Oral feeding of pomegranate fruit extract inhibits early biomarkers of UVB radiation-induced carcinogenesis in SKH-1 hairless mouse epidermis.

Pomegranate from the plant Punica granatum L. possesses strong antioxidant and anti-inflammatory properties. Recently, we have demonstrated that treatment of normal human epidermal keratinocytes with pomegranate fruit extract (PFE) inhibited UVB-mediated activation of nuclear factor kappa B (NF-κB) and mitogen activated protein kinases pathways. Here, we evaluated the effect of PFE on early biomarkers of photocarcinogenesis employing SKH-1 hairless mice. PFE was provided in drinking water (0.2%, wt/vol) to SKH-1 hairless mice for 14 days before a single UVB (180 mJ cm(-2)) irradiation.
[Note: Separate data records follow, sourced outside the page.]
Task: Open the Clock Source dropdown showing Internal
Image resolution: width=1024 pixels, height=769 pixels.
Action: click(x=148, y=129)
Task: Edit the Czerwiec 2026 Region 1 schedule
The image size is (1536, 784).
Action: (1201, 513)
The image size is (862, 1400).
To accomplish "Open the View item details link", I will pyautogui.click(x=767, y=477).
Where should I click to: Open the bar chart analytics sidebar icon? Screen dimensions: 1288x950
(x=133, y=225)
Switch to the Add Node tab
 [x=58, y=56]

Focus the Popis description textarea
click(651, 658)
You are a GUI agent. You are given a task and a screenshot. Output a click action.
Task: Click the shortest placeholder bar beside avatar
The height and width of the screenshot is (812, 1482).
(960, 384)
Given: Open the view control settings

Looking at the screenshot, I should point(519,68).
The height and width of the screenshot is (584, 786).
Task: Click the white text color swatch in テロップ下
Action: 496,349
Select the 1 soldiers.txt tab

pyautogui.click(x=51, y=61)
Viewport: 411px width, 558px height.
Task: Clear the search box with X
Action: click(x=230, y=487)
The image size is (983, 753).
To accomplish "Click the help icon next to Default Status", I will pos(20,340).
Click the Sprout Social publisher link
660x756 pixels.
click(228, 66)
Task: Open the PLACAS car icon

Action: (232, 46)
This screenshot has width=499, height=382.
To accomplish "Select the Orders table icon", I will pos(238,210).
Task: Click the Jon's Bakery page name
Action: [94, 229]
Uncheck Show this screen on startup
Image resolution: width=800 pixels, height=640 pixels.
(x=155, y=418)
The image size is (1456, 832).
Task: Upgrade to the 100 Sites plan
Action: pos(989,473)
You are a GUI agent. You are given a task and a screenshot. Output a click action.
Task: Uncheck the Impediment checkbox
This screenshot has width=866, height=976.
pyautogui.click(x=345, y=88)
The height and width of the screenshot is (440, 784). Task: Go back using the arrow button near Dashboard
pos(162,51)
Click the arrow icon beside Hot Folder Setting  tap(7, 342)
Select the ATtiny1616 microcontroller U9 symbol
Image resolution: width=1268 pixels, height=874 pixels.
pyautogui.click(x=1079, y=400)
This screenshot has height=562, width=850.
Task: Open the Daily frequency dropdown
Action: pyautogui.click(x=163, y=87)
We found that oral feeding of PFE inhibited UVB-induced: (1) skin edema; (2) hyperplasia; (3) infiltration of leukocytes; (4) lipid peroxidation; (5) hydrogen peroxide generation; (6) ornithine decarboxylase (ODC) activity; and (7) ODC, cyclooxygenase-2 and proliferating cell nuclear antigen protein expression. Oral feeding of PFE enhanced repair of UVB-mediated formation of cyclobutane pyrimidine dimers (CPDs) and 8-oxo-7,8-dihydro-2'-deoxyguanosine (8-oxodG). Importantly, PFE treatment further enhanced UVB-mediated increase in tumor suppressor p53 and cyclin kinase inhibitor p21. Furthermore, oral feeding of PFE inhibited UVB-mediated: (1) nuclear translocation of NF-κB; (2) activation of IKKα; and (3) phosphorylation and degradation of IκBα. Taken together, we provide evidence that oral feeding of PFE to mice affords substantial protection from the adverse effects of UVB radiation via modulation in early biomarkers of photocarcinogenesis and provide suggestion for its photochemopreventive potential.